19日午後 経ヶ岬灯台見学後の帰路 遊歩道にて転倒・転落 長期入院へ

 経ヶ岬燈台へはバス停から遊歩道で1.4Km先にある。バス停から一旦海岸まで下り、そこから登り道となる。ネットでは40分ぐらいの道のりとのことであった。 経ヶ岬燈台には2時過ぎに到着した。  燈台を約30分ほど休憩を兼ねて見学した。自家用車で灯台を見学に来た幾人かの人に出会った。しかし遊歩道では誰1人として出会うことはありませんでした。 すでに2万歩をこえる歩数であったので、車道をトボトボ歩いてバス停に向かうことも考えたのであるが、遊歩道より更に長時間要すると思い、時間の短い遊歩道を選んで帰路についた。
 これがマサカを生んでしまった。燈台から海岸線近くまで降りてきたとき、下りでスピードが出て、砂利ころに足を滑らせて転倒してしまった。更に運が悪いことに、 遊歩道の外側に転げ崖下に転落する羽目となった。数メーターの落差はあったのであろう。
 転落直後、気を失っていたわけではないが、こう表現するのが正しいかは良く判らないが「気がついたとき」見知らぬ山道に転げ落ち、痛さもあってそこに座り込んでいた。周囲を見渡すと、海岸と打ち寄せる波が見えた。 「ここは何処?なんでこんな状態に?何が起こったのか?」と自問自答した。瞬間的に気を失い、動転していたようである。 幸にも頭は打っていないようであった。手足はすりむけ血だらけで足や手首に打撲痛がある。さらには右胸をしこたま打ったようで恐ろしくいたい状態であった。座り込んで自問自答を繰り返していたとき、漸く旅行中の出来事であること、 経ヶ岬灯台の帰路であることが理解できた。転落して道の上に転がっているのだと自覚できた。 周りを見渡すもどこから転落してきたのか判らない、ごつごつとしたい岩石の崖があり、落ちてきたような形跡は残っていない。幸にも立ち上がること歩くことが出来たので、取り敢えず 海の方に向かって歩いていると、遊歩道の中間地点の標識のある分れ道に出た。分かれ道の一方からも一方の分かれ道に転落した事がわかりました。落差も相当あるように見えたが、 また着用していた帽子がなくなっていたが、あまりの痛さ激痛で 落ちた地点を探したり、確認する気力は無くただバス停に向かって歩くことにした。
  休み休み歩いて漸くバス停にたどり着いた。もちろんその間も誰1人に会うわけではなかった。最終のバスではしうど荘に帰り着いた。バスの運転手さんや宿の方に救急車の手配 などを勧められたが、 見知らぬ地での入院生活はなんのとしても避けたかった。

▶ 課題:
経ヶ岬灯台からの帰り道で転落した体験をつづった本文を、「19日午後 経ヶ岬灯台見学後の帰路 遊歩道にて転倒・転落」を含む箇所から一字も変えずに書き写し、「ーの落差はあったのであろう。」まで写したところで止めてください。

▶ 元データ:
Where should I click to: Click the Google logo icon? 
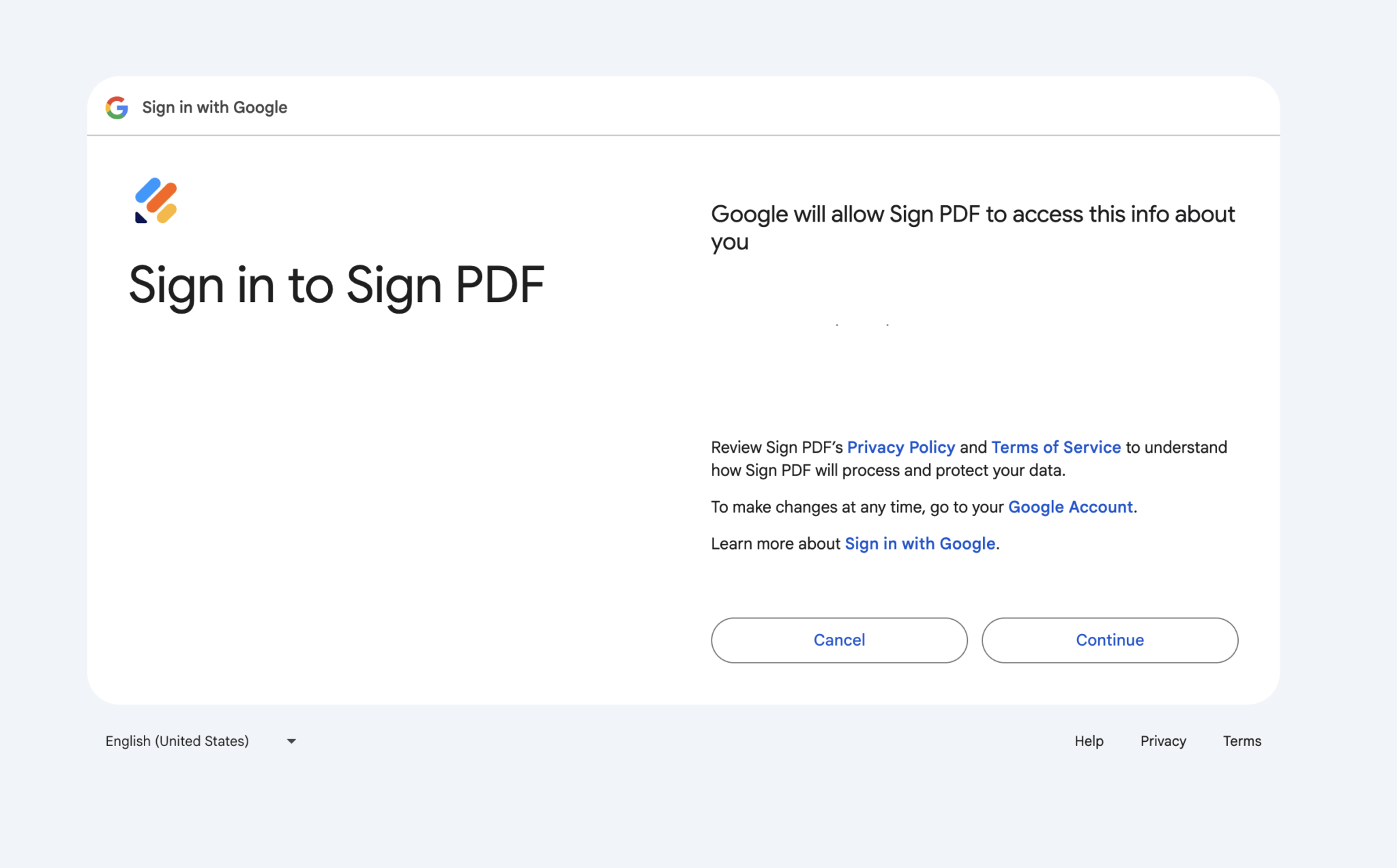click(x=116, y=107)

==

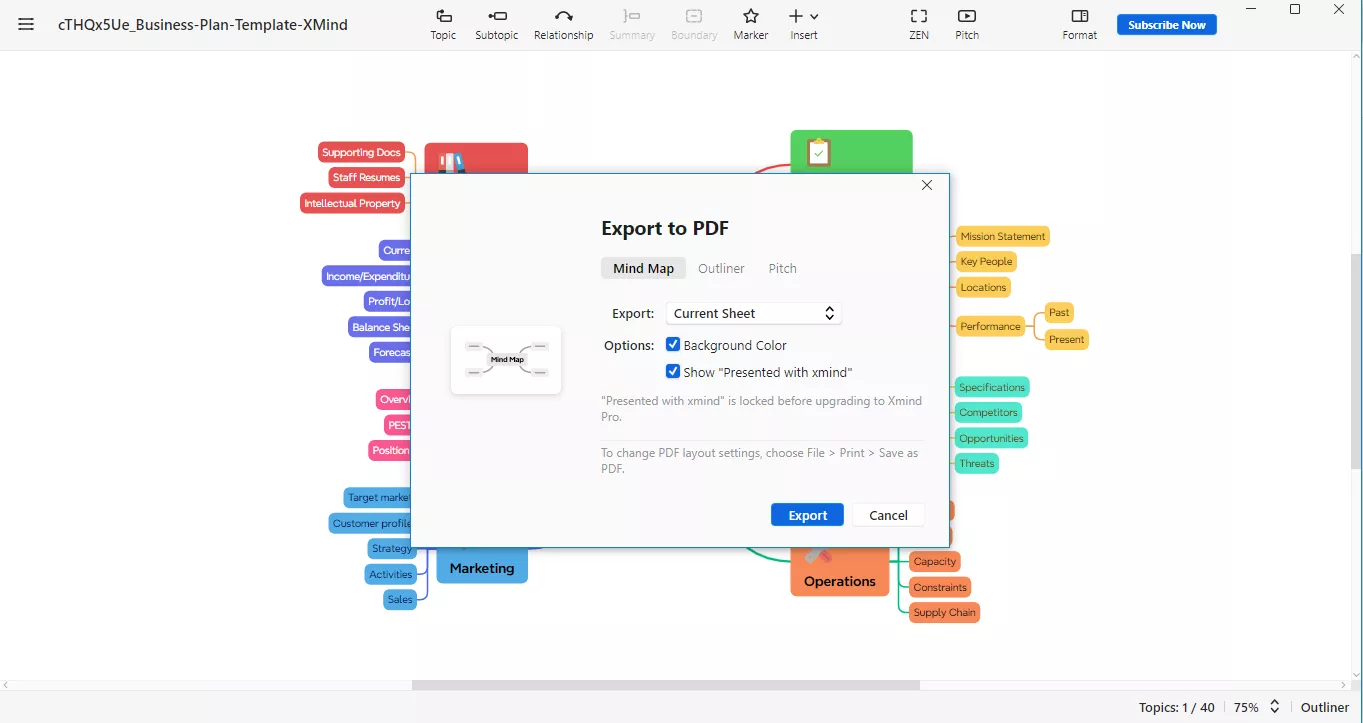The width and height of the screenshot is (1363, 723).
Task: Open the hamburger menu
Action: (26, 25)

...

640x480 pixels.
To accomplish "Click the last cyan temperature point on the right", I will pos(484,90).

▶ 解答欄:
19日午後 経ヶ岬灯台見学後の帰路 遊歩道にて転倒・転落 長期入院へ

 経ヶ岬燈台へはバス停から遊歩道で1.4Km先にある。バス停から一旦海岸まで下り、そこから登り道となる。ネットでは40分ぐらいの道のりとのことであった。 経ヶ岬燈台には2時過ぎに到着した。  燈台を約30分ほど休憩を兼ねて見学した。自家用車で灯台を見学に来た幾人かの人に出会った。しかし遊歩道では誰1人として出会うことはありませんでした。 すでに2万歩をこえる歩数であったので、車道をトボトボ歩いてバス停に向かうことも考えたのであるが、遊歩道より更に長時間要すると思い、時間の短い遊歩道を選んで帰路についた。
 これがマサカを生んでしまった。燈台から海岸線近くまで降りてきたとき、下りでスピードが出て、砂利ころに足を滑らせて転倒してしまった。更に運が悪いことに、 遊歩道の外側に転げ崖下に転落する羽目となった。数メーターの落差はあったのであろう。